[Items from a dataset]
- - - - - - -

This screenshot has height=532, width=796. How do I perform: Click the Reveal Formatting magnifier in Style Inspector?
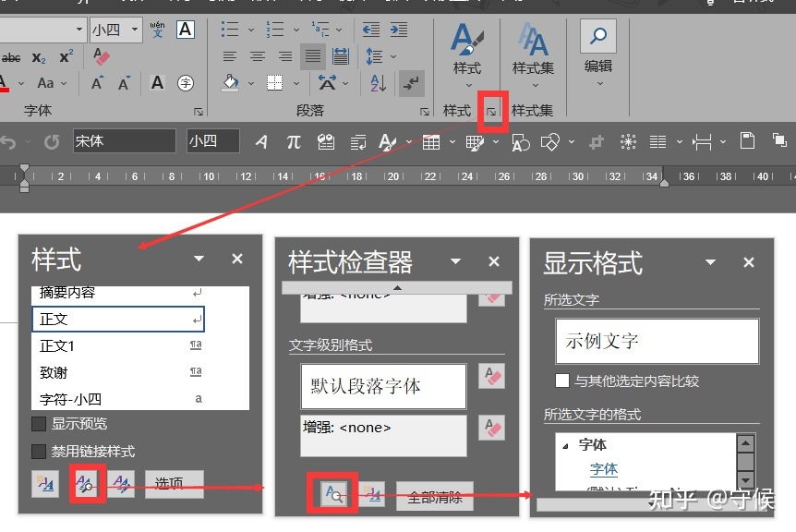tap(335, 496)
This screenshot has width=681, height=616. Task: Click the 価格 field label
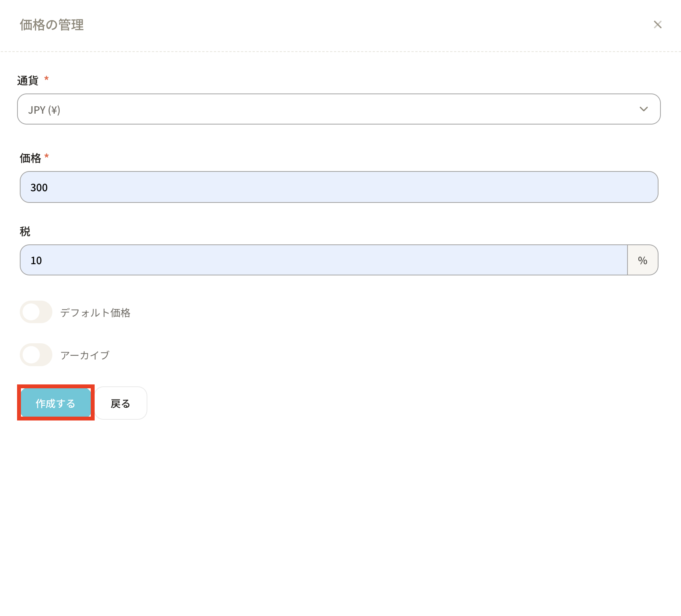(x=30, y=158)
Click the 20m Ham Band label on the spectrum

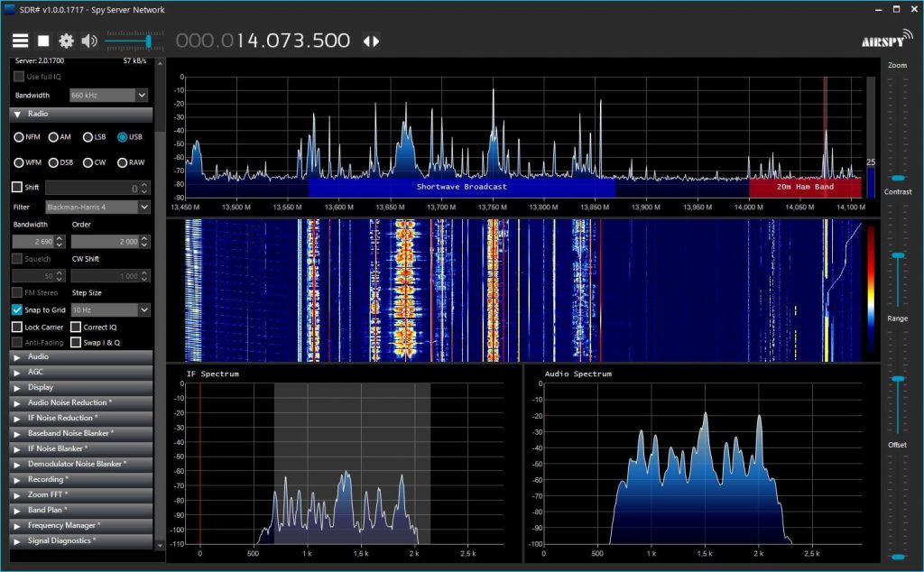point(805,187)
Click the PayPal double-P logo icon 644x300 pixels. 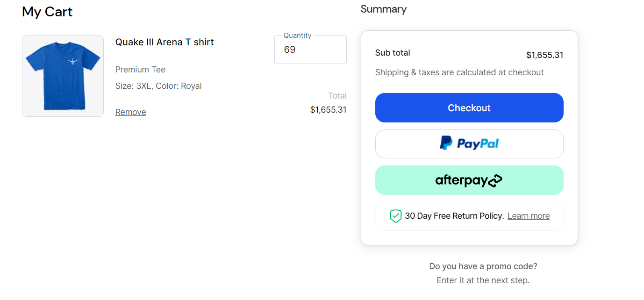446,143

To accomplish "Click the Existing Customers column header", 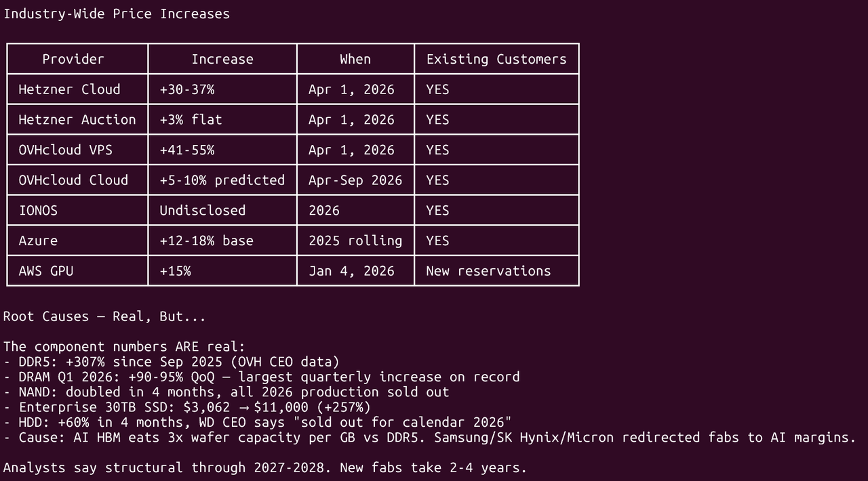I will tap(496, 59).
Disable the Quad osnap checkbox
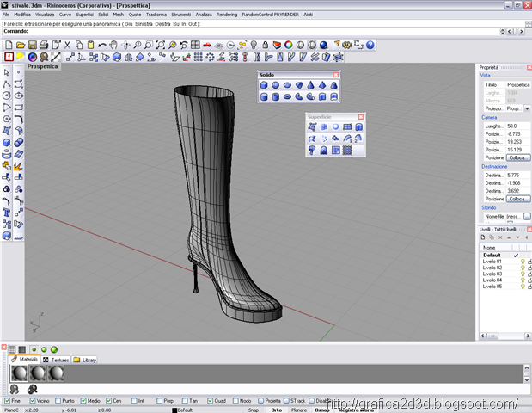This screenshot has height=413, width=532. (x=210, y=401)
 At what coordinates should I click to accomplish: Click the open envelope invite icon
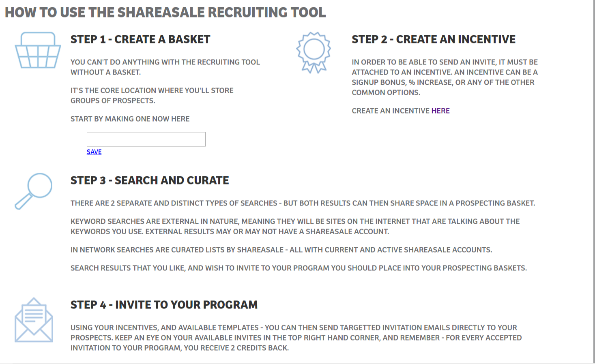(34, 320)
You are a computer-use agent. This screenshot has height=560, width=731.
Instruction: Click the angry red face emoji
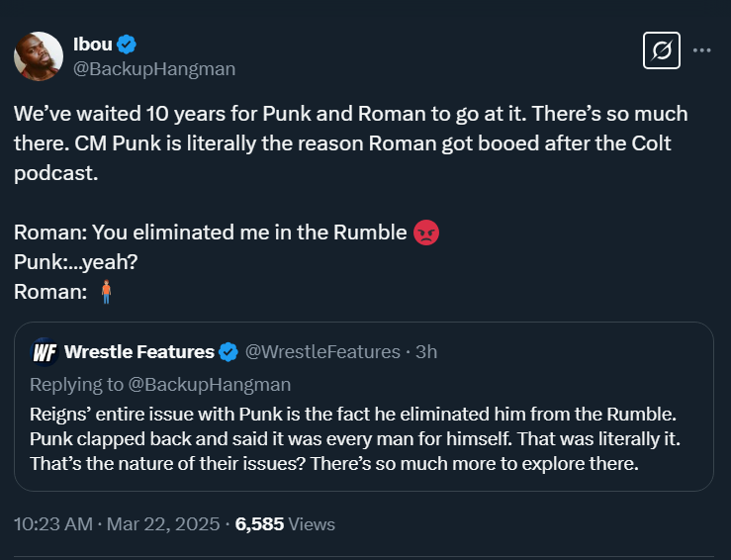(x=426, y=233)
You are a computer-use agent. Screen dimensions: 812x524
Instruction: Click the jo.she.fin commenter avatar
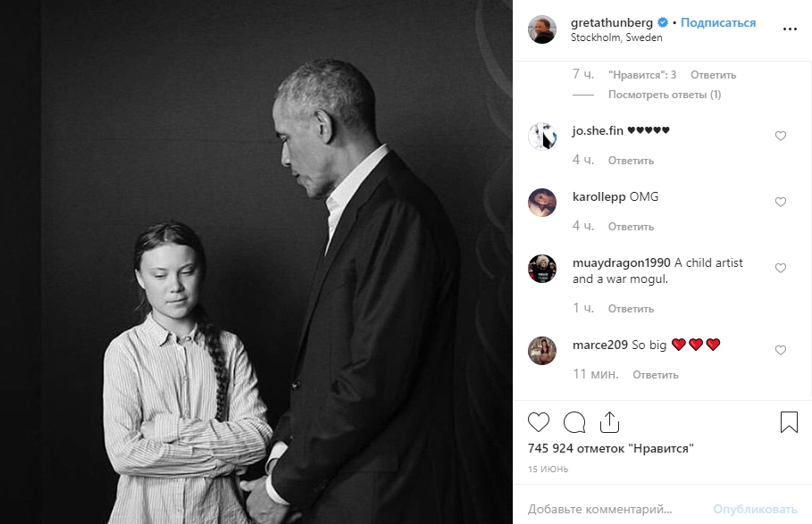pos(542,137)
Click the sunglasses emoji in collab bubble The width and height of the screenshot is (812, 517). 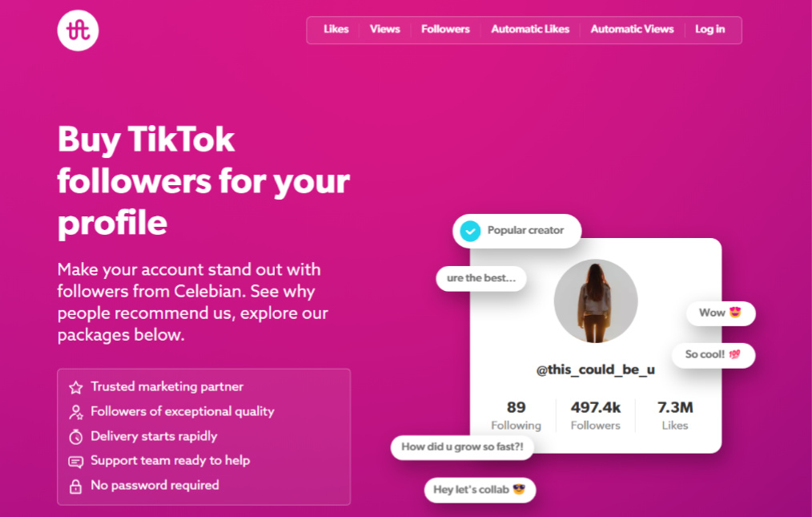click(x=518, y=489)
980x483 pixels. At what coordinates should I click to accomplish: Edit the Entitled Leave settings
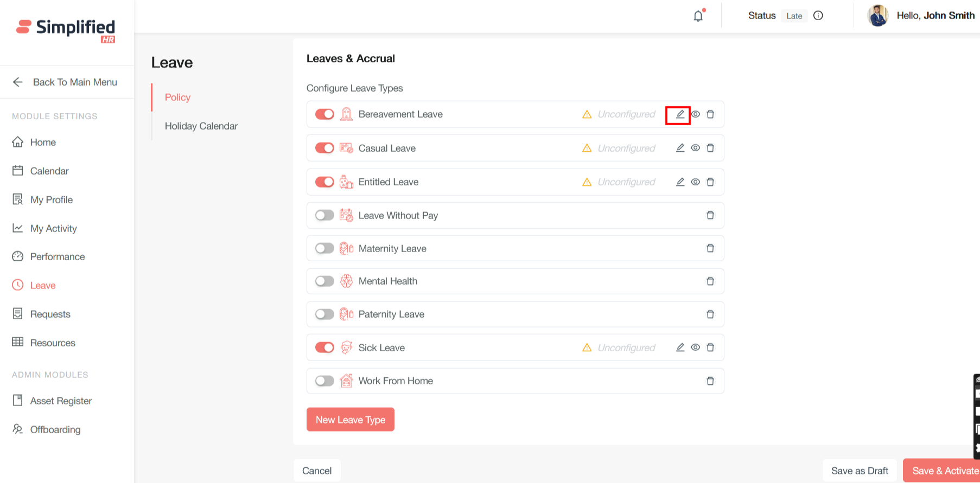[x=680, y=182]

- - - - - - -

DIRECTIONS FOR THIS TASK:
Leaving out the pictures, print exactly and only the lines from the one containing "980x483 pixels. At" through the last line of the records.

EXERCISE RESULT:
980x483 pixels. At what coordinates should I click to accomplish: Edit the Entitled Leave settings
[x=680, y=182]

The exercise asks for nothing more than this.